▼

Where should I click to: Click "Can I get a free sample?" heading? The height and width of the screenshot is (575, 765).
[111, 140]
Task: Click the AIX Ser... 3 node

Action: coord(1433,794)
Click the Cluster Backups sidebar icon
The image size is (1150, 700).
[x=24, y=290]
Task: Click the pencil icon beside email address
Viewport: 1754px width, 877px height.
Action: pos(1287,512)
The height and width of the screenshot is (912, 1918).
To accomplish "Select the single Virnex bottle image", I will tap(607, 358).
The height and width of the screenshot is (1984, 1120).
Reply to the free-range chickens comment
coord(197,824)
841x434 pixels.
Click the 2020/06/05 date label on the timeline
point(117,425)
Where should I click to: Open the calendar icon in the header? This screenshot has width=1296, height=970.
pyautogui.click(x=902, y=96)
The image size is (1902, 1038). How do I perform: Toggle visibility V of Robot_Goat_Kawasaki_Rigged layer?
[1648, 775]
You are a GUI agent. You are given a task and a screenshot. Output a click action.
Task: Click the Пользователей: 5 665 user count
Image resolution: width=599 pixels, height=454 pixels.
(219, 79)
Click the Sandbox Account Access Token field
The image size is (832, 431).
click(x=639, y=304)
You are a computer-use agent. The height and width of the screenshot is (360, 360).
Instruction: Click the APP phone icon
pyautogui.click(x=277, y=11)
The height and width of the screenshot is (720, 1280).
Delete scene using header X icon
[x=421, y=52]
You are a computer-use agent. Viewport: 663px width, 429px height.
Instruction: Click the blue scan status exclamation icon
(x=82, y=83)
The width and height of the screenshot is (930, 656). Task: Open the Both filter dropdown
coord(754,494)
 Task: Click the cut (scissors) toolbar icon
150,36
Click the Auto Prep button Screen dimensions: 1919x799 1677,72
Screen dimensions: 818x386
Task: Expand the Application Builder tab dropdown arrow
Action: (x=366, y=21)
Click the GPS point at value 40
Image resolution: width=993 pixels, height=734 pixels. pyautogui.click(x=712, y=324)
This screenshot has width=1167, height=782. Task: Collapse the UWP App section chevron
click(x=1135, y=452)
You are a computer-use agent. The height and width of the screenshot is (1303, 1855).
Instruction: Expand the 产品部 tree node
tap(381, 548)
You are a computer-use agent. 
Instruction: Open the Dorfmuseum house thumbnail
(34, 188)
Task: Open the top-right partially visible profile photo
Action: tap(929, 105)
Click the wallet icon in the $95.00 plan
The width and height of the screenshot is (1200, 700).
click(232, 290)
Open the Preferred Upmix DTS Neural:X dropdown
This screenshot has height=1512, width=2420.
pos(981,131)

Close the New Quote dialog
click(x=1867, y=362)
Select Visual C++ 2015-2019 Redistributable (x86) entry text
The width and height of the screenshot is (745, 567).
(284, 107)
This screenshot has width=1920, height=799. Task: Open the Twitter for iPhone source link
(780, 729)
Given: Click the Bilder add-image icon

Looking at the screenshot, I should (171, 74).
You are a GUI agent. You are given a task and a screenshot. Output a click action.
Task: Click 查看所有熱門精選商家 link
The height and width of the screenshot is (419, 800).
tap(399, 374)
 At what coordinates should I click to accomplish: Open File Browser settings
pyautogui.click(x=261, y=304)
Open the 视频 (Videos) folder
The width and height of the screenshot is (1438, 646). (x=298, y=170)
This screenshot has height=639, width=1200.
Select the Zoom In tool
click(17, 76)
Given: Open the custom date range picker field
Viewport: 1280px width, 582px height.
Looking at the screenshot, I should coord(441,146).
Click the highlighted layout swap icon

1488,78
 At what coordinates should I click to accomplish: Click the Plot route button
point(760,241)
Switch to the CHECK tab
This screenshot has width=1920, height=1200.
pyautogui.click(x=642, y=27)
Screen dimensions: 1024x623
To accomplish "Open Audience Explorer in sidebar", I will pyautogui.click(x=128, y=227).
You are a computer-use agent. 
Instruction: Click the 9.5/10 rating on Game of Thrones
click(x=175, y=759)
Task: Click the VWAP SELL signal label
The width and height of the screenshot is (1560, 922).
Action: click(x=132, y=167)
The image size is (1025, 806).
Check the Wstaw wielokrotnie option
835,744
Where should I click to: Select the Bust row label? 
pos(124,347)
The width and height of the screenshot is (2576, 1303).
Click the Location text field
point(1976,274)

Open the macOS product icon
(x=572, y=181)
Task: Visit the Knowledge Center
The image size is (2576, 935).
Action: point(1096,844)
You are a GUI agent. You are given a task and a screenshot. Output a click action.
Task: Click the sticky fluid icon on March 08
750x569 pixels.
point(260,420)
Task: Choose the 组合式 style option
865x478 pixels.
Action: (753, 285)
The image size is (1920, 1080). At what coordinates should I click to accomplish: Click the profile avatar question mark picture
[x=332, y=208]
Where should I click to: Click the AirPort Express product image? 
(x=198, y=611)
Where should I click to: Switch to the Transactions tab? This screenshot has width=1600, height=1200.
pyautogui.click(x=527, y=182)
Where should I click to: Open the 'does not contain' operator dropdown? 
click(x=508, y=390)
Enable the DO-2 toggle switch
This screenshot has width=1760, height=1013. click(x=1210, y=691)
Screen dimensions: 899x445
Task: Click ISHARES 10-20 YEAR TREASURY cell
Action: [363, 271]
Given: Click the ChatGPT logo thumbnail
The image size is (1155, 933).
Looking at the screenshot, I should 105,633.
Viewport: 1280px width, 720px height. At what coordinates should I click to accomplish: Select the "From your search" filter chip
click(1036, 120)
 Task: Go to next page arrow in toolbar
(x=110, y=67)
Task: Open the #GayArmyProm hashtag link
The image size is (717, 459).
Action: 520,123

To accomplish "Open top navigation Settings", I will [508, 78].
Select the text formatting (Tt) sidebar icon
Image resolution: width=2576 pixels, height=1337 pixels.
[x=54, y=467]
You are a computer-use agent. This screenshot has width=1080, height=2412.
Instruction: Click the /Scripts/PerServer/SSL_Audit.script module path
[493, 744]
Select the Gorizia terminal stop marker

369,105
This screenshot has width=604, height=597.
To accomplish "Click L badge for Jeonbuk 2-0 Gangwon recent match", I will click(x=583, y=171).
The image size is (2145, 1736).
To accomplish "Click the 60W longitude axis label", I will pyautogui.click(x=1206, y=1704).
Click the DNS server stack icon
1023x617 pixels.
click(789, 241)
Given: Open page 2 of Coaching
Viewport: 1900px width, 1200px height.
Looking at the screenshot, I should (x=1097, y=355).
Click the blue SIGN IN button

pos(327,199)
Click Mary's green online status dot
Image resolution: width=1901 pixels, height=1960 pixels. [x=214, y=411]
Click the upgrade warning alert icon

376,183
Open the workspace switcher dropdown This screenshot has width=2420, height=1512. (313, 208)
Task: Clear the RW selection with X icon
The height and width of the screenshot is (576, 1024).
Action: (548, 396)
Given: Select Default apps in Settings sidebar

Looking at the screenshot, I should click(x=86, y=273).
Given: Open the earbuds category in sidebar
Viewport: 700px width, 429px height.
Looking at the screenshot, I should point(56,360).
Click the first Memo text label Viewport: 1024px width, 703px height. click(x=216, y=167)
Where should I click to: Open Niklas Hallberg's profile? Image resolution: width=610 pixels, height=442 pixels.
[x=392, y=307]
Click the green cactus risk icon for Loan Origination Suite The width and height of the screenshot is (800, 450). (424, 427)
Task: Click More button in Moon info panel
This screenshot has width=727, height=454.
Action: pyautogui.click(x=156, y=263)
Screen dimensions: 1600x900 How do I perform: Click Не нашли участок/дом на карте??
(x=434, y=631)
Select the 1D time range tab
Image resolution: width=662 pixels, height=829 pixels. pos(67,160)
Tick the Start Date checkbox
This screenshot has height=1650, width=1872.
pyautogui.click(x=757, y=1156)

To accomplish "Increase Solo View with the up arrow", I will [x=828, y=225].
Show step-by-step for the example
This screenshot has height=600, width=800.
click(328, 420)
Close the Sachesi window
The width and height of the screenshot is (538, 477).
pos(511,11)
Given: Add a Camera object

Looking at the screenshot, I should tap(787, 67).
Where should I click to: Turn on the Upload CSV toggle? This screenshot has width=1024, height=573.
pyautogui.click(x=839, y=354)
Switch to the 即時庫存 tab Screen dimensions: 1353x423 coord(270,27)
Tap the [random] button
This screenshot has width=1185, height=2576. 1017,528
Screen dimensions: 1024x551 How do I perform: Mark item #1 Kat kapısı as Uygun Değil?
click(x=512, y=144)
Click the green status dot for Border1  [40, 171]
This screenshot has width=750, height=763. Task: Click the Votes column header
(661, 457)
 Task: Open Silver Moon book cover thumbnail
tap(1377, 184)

▲

What is being asked
Reproduce the entries between the line holding "This screenshot has width=604, height=597." and the line holding "Action: (548, 396)", inclusive, changing "warning" to "caution" and leaving all else as it is.

Response
This screenshot has width=604, height=597.
To accomplish "Click L badge for Jeonbuk 2-0 Gangwon recent match", I will click(x=583, y=171).
The image size is (2145, 1736).
To accomplish "Click the 60W longitude axis label", I will pyautogui.click(x=1206, y=1704).
Click the DNS server stack icon
1023x617 pixels.
click(789, 241)
Given: Open page 2 of Coaching
Viewport: 1900px width, 1200px height.
Looking at the screenshot, I should (x=1097, y=355).
Click the blue SIGN IN button

pos(327,199)
Click Mary's green online status dot
Image resolution: width=1901 pixels, height=1960 pixels. [x=214, y=411]
Click the upgrade caution alert icon

376,183
Open the workspace switcher dropdown This screenshot has width=2420, height=1512. (313, 208)
Task: Clear the RW selection with X icon
The height and width of the screenshot is (576, 1024).
Action: (548, 396)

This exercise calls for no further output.